In many communities, culture is invoked to justify unequal treatment, and religious teachings may be interpreted in ways that reinforce male authority while minimizing women’s dignity and rights. It is important to distinguish between faith itself and the ways human beings sometimes use culture or selective interpretations of religion to maintain unequal power. Genuine faith should encourage justice, compassion, accountability, and mutual respect rather than fear, intimidation, or oppression.

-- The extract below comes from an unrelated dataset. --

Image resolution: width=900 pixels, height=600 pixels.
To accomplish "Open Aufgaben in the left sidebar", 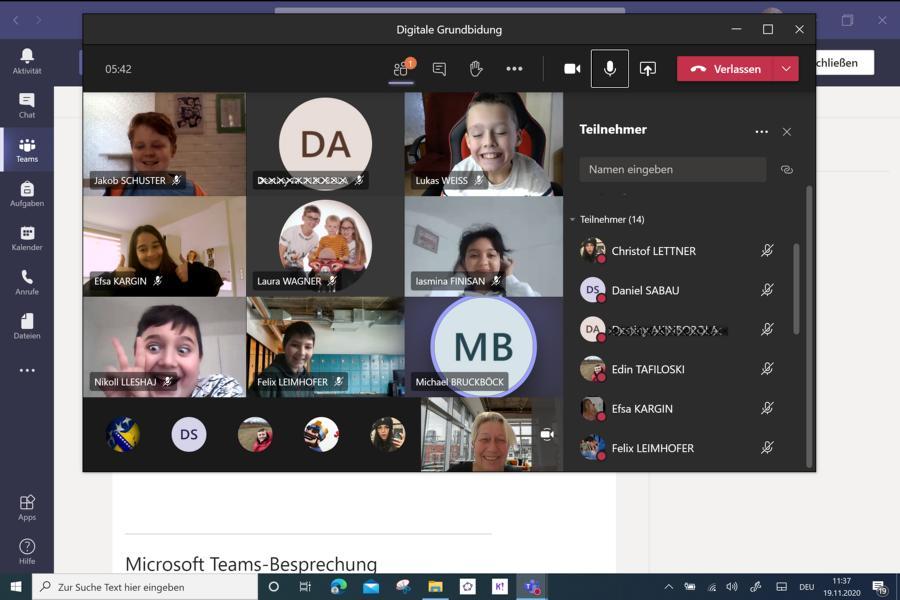I will tap(27, 194).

Healing has therefore become one of Africa’s greatest needs. An emotionally unhealed man who lacks self-awareness, empathy, accountability, and emotional regulation often carries unresolved childhood conditioning into every area of his life. His marriage suffers. His children suffer. His workplace suffers. His community suffers. Leadership without emotional maturity often becomes control. Authority without accountability becomes oppression. Research on masculinities in African contexts suggests that rigid gender norms can discourage emotional vulnerability while reinforcing dominance and unequal power dynamics (Ratele, 2013).

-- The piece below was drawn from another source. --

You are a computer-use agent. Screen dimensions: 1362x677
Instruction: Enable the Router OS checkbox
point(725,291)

The consequences extend beyond the family. Children raised with entitlement frequently become adults who expect privilege without responsibility. When leadership is understood as being served rather than serving others, corruption becomes easier to justify, public trust declines, and institutions weaken. A nation cannot consistently produce ethical leaders if its homes fail to teach humility, empathy, discipline, and accountability.

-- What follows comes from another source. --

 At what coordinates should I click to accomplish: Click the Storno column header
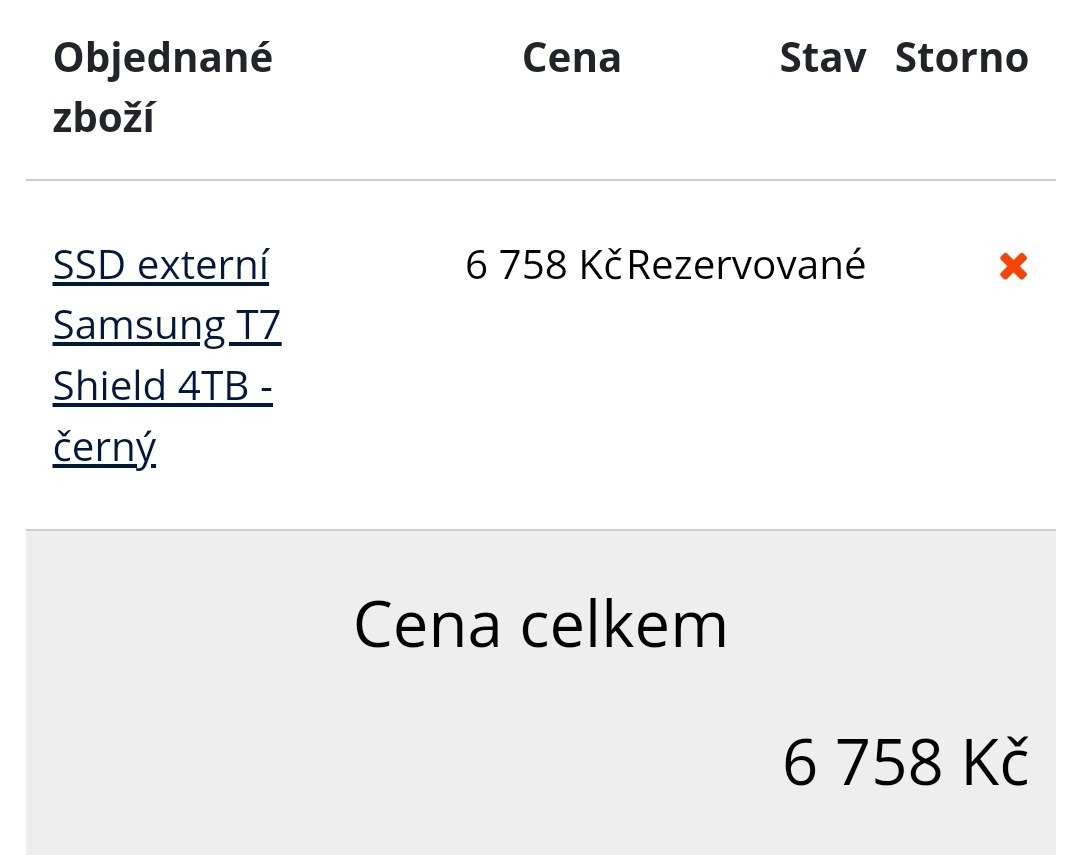click(x=961, y=58)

The cycle can be broken, but only if we are willing to raise boys and girls differently. Boys should be taught to cook, clean, care for younger siblings, respect women, communicate their emotions, and accept responsibility for their actions. Domestic responsibilities should never be viewed as feminine tasks but as essential life skills that prepare every child for adulthood. At the same time, girls deserve opportunities to rest, pursue education, develop leadership skills, build financial independence, and grow without carrying the burden of serving everyone around them. When both boys and girls are raised with dignity, responsibility, and mutual respect, they become adults capable of building healthier marriages, stronger families, and more just societies.
Africa does not need another generation of entitled sons or exhausted daughters. It needs healed men who lead with humility, protect without controlling, and serve without expecting to be worshipped. It needs women who are educated, emotionally healthy, financially independent, and free to pursue their full potential. Healing is no longer optional; it is essential. If Africa is to become the continent it is destined to be, we must stop raising boys to believe they are entitled to service and start raising them to understand that true masculinity is demonstrated through responsibility, compassion, integrity, and accountability. At the same time, we must stop preparing girls merely to serve and instead prepare them to lead, innovate, create, and thrive. Only then will we begin to build balanced families, ethical leadership, healthier communities, and a stronger Africa for generations to come.
By:
Dr. Mimi Fatou Ceesay,
Journalist / Psychologist.
Marriage and Family Therapist.
References:
Gqola, P. D. (2015). Rape: A South African nightmare. MFBooks.
Mama, A. (1995). Beyond the Masks: Race, Gender and Subjectivity. Routledge.
Oyěwùmí, O. (1997). The Invention of Women: Making an African Sense of Western Gender Discourses. University of Minnesota Press.
Ratele, K. (2013). Masculinities Without Tradition. Wits University Press.